Haymarket Affair, violent confrontation between police and labour protesters in Chicago on May 4, 1886, that became a symbol of the international struggle for workers’ rights. It has been associated with May Day (May 1) since that day’s designation as International Workers’ Day by the Second International in 1889.
On May 3 one person was killed and several injured as police intervened to protect strikebreakers and intimidate strikers during a union action at the McCormick Harvesting Machine Company that was part of a national campaign to secure an eight-hour workday. To protest police brutality, anarchist labour leaders called a mass meeting the next day in Haymarket Square. That gathering was pronounced peaceful by Chicago Mayor Carter Harrison, who attended as an observer. After Harrison and most of the demonstrators departed, a contingent of police arrived and demanded that the crowd disperse. At that point a bomb was thrown by an individual never positively identified, and police responded with random gunfire. Seven police officers were killed and 60 others wounded before the violence ended; civilian casualties have been estimated at four to eight dead and 30 to 40 injured.
The Haymarket Affair created widespread hysteria directed against immigrants and labour leaders. Amid the panic, August Spies and seven other anarchists were convicted of murder on the grounds that they had conspired with or aided an unknown assailant. Many of the so-called “Chicago Eight,” however, were not even present at the May 4 event, and their alleged involvement was never proved. Nevertheless, Spies and three other defendants were hanged on November 11, 1887, and another defendant committed suicide.

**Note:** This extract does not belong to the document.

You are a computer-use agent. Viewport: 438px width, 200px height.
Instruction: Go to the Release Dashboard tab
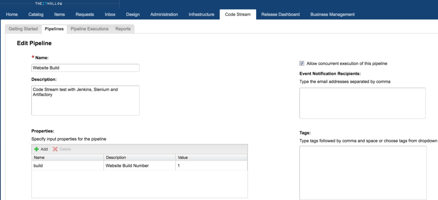click(x=280, y=14)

In 1893 Illinois Gov. John Peter Altgeld was petitioned by the criminal attorney Clarence Darrow and others to grant clemency to the surviving three men. Studying the transcript of the case, Altgeld concluded that the defendants had not been given a fair trial because the judge was biased, the jury packed in the prosecution’s favour, and much of the evidence fabricated. His decision to issue the pardons was widely condemned by industrialists and the conservative press but was applauded by labour reformers.
The Haymarket Affair had a lasting effect on the labour movement in the United States. The Knights of Labor (KOL), at the time the largest and most successful union organization in the country, was blamed for the incident. While the KOL also had sought an eight-hour day and had called several strikes to achieve that goal, its involvement in the riot could not be proved. Public distrust, however, caused many KOL locals to join the newly formed and less-radical American Federation of Labor.
The Haymarket tragedy inspired generations of labour leaders, leftist activists, and artists and has been commemorated in monuments, murals, and posters throughout the world, especially in Europe and Latin America. In 1893 the Haymarket Martyrs Monument was erected in a cemetery in the Chicago suburb of Forest Park. A statue dedicated to the slain police officers, erected in Haymarket Square in 1889, was moved to the Chicago Police Department’s training academy in the early 1970s after it was repeatedly damaged by leftist radicals. An official commemoration, The Haymarket Memorial, was installed on the site of the riot in 2004.